Exercise description:
From the entries that follow, copy every line with the word "computer".

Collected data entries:

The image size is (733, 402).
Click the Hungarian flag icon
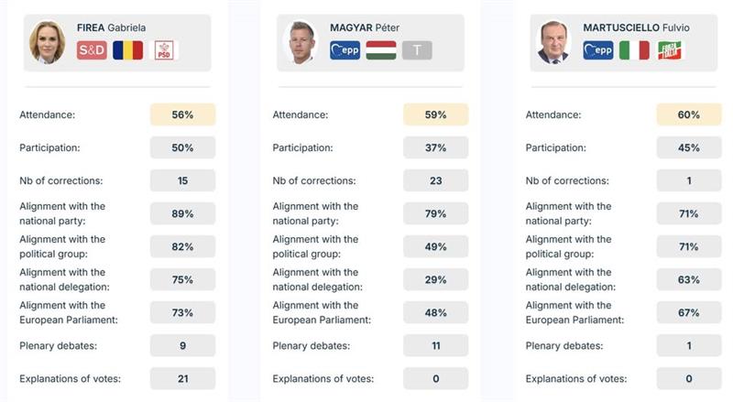click(380, 50)
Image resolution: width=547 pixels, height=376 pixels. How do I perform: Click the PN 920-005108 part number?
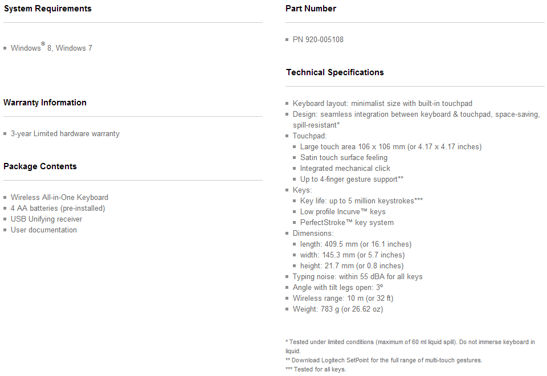click(x=318, y=40)
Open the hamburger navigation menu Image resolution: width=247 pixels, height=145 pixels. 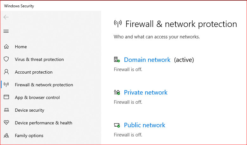6,31
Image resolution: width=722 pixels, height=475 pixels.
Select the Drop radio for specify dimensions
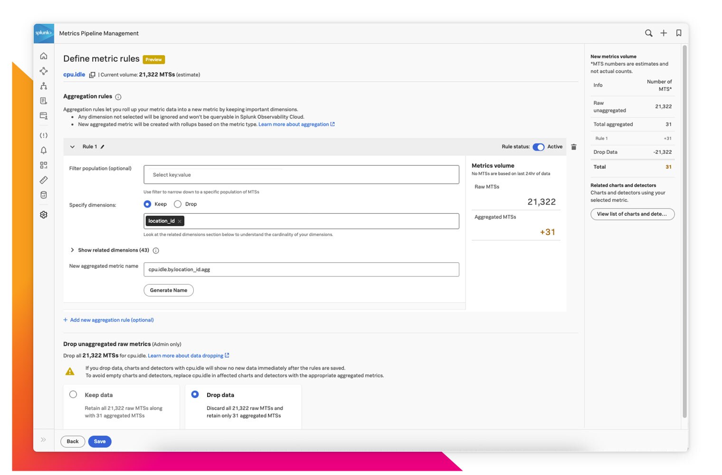[178, 204]
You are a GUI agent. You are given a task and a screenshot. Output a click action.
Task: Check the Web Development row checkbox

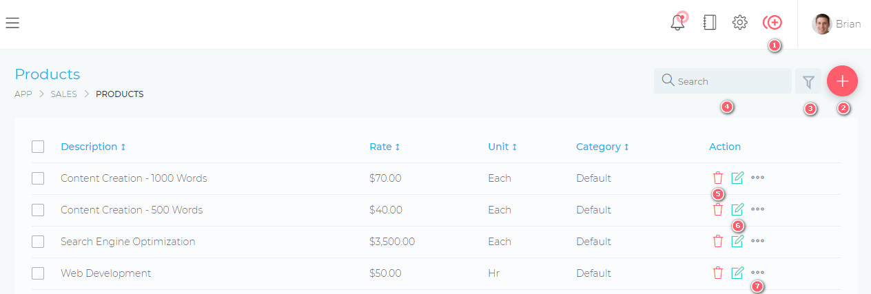pos(38,273)
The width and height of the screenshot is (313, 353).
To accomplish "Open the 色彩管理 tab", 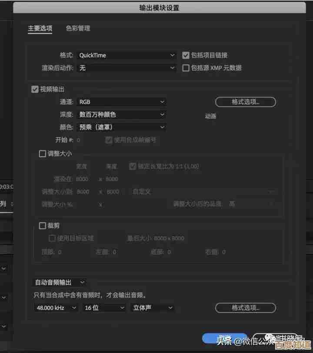I will pyautogui.click(x=78, y=29).
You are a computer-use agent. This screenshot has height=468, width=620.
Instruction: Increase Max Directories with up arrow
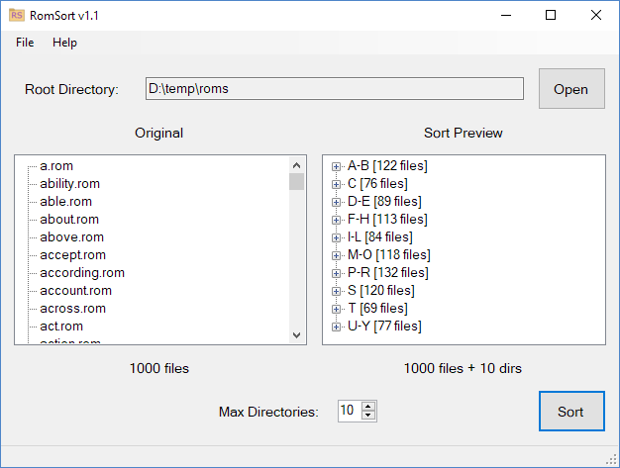click(368, 407)
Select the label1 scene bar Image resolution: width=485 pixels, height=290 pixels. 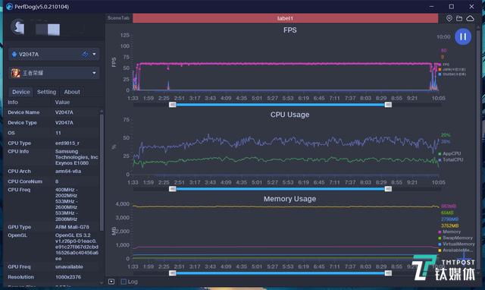pos(285,18)
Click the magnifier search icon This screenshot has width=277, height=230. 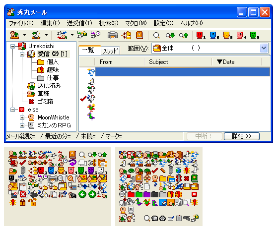point(156,36)
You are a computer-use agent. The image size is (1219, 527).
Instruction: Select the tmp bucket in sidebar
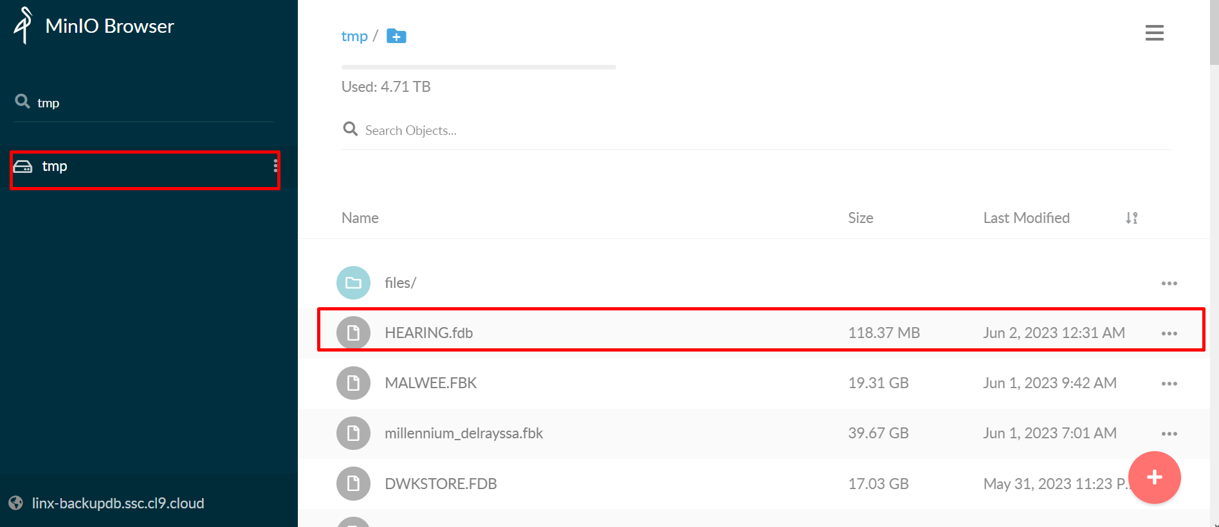point(145,167)
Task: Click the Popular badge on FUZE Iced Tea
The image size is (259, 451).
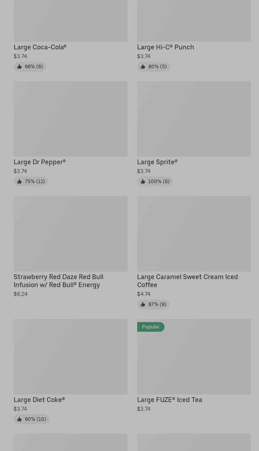Action: [150, 327]
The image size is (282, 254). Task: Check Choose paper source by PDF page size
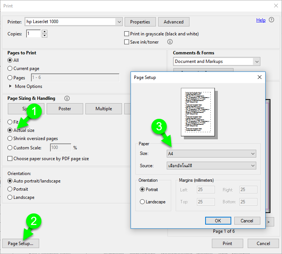[10, 159]
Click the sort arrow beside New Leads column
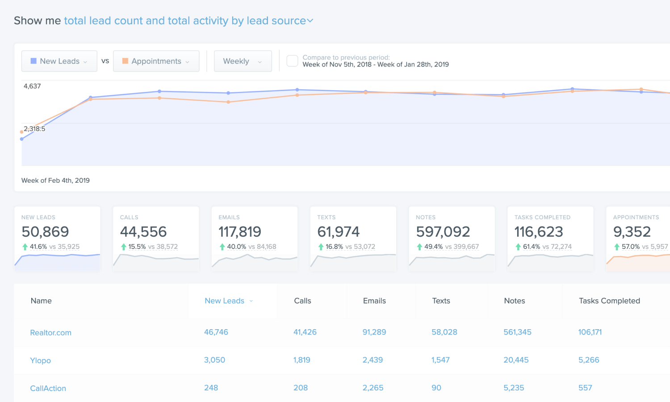This screenshot has width=670, height=402. pyautogui.click(x=251, y=301)
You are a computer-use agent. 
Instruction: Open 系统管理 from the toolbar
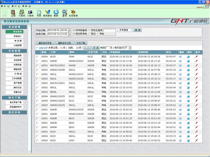(x=73, y=13)
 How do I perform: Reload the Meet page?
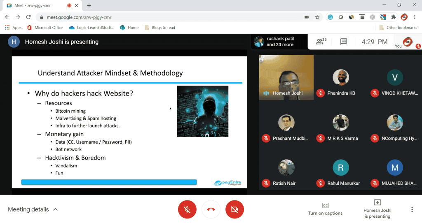[x=28, y=17]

Answer section:
You are a computer-use agent. This screenshot has height=468, width=620.
You are a computer-use agent. The image size is (1219, 527).
You are a computer-use agent. 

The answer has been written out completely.